**Materials provided:**
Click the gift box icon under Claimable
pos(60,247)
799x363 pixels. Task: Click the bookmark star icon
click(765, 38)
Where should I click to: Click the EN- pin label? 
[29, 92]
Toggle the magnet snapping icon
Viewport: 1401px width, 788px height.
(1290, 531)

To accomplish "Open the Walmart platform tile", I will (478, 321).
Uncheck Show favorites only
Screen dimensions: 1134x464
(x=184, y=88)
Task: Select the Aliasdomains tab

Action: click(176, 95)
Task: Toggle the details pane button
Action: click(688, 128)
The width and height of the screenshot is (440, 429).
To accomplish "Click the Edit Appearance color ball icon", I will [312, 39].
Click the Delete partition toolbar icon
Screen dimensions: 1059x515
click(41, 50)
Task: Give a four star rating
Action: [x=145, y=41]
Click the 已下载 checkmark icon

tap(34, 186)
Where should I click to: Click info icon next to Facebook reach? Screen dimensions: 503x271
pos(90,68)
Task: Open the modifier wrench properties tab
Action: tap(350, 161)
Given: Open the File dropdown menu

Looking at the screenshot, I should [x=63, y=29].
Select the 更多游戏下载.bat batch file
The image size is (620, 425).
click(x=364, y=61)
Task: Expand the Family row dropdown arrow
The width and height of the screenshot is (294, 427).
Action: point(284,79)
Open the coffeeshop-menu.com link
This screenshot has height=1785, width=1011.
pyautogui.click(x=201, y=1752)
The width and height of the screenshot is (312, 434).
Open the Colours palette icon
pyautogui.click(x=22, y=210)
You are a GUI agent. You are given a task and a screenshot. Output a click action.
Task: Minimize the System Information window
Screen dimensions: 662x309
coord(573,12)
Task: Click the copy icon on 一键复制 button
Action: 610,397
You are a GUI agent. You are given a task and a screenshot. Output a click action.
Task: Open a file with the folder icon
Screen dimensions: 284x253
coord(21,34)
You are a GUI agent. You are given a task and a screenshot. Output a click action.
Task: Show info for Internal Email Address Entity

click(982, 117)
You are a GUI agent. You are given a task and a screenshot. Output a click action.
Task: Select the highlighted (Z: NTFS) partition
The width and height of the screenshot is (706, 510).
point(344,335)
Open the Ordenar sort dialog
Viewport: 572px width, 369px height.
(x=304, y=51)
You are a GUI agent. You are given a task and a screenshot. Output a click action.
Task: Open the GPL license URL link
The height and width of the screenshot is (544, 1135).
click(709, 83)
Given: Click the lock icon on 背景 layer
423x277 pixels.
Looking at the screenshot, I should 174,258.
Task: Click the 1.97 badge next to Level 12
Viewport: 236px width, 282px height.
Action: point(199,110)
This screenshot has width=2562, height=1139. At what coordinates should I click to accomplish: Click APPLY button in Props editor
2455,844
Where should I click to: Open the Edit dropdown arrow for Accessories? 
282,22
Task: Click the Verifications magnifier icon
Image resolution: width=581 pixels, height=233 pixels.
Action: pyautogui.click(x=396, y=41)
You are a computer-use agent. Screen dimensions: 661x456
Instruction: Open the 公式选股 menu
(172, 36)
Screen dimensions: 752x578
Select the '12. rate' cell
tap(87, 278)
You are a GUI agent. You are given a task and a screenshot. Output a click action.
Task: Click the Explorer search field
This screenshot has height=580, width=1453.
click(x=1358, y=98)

**Work task:**
Of all the lines above, tally those with the word "link". Write the total only.

**Answer to this exercise:**
2